[Dataset entries]
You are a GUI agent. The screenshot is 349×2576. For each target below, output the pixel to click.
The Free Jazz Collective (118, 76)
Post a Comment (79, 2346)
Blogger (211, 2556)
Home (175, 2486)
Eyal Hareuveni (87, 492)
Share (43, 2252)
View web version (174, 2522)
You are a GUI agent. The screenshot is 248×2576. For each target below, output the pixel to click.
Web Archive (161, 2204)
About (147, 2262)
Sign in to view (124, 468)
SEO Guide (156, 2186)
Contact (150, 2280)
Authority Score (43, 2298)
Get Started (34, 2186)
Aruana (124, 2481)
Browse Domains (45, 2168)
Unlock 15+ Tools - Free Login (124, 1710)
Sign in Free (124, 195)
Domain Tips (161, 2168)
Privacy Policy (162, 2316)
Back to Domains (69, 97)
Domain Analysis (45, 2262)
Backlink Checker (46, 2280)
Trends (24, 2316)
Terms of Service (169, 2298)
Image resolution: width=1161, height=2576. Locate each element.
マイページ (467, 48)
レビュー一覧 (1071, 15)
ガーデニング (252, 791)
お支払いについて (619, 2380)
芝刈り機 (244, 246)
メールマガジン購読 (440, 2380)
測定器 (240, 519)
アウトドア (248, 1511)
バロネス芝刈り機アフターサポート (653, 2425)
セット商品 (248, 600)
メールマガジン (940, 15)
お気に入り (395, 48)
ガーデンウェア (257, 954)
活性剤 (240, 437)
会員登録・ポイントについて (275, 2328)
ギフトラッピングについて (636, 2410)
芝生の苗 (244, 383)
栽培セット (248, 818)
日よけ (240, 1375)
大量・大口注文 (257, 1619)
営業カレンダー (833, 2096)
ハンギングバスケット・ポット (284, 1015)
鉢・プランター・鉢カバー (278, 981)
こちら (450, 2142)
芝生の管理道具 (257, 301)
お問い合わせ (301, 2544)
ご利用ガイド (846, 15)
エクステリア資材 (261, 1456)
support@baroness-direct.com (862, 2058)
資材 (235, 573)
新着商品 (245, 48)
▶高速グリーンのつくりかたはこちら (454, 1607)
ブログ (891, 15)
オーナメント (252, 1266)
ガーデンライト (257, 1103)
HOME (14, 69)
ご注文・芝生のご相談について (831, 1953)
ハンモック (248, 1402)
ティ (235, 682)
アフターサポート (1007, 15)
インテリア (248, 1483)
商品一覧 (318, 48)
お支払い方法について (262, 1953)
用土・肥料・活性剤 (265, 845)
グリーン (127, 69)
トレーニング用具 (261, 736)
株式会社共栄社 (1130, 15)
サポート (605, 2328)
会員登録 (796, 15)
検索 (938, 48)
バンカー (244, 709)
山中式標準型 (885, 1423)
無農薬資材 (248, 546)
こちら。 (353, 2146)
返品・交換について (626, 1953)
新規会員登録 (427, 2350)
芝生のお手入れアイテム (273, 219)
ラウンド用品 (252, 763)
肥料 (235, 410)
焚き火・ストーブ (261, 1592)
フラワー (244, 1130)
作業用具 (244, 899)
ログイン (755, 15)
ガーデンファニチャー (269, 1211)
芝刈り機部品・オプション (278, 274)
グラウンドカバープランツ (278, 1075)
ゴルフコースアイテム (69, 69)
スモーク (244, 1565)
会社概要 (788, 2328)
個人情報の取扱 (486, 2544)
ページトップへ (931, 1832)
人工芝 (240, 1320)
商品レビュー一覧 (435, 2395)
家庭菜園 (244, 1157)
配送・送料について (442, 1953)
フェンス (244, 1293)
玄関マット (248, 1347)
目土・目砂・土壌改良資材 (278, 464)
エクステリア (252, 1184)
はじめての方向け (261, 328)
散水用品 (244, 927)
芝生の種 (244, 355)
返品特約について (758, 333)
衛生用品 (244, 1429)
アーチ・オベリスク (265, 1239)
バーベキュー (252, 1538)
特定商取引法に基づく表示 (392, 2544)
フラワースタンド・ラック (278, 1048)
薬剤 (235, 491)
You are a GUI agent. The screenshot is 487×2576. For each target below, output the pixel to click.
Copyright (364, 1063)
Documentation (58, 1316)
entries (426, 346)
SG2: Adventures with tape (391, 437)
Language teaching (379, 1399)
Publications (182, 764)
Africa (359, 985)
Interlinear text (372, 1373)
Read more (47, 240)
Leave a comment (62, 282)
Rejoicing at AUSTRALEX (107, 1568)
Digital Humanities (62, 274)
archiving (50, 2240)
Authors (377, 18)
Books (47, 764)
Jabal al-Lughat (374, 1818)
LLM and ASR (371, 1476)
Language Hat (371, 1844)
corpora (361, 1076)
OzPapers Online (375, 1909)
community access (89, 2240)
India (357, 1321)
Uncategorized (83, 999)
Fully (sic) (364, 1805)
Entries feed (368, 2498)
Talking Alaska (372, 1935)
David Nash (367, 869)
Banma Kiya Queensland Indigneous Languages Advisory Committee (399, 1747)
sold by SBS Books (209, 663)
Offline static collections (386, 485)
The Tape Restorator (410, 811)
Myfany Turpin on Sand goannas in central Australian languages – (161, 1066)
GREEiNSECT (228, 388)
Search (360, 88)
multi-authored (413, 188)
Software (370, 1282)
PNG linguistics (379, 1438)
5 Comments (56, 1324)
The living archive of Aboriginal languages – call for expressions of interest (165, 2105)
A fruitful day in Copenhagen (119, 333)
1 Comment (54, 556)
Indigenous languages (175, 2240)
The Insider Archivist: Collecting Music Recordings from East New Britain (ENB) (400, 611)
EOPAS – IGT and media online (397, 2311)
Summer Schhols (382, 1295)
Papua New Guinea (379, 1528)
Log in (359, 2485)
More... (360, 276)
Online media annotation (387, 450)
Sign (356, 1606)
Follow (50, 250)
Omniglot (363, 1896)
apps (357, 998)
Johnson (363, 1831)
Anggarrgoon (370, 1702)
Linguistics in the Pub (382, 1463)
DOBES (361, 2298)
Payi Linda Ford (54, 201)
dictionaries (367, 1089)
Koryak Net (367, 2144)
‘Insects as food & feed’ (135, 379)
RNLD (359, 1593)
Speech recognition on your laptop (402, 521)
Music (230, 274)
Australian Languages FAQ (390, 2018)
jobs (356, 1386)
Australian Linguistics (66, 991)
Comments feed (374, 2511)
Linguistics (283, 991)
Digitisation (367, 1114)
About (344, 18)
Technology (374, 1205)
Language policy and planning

Assignment -> Copy out the lines of the data where the word "Free" can be found.

Written answer ->
The Free Jazz Collective (118, 76)
Unlock 15+ Tools - Free Login (124, 1710)
Sign in Free (124, 195)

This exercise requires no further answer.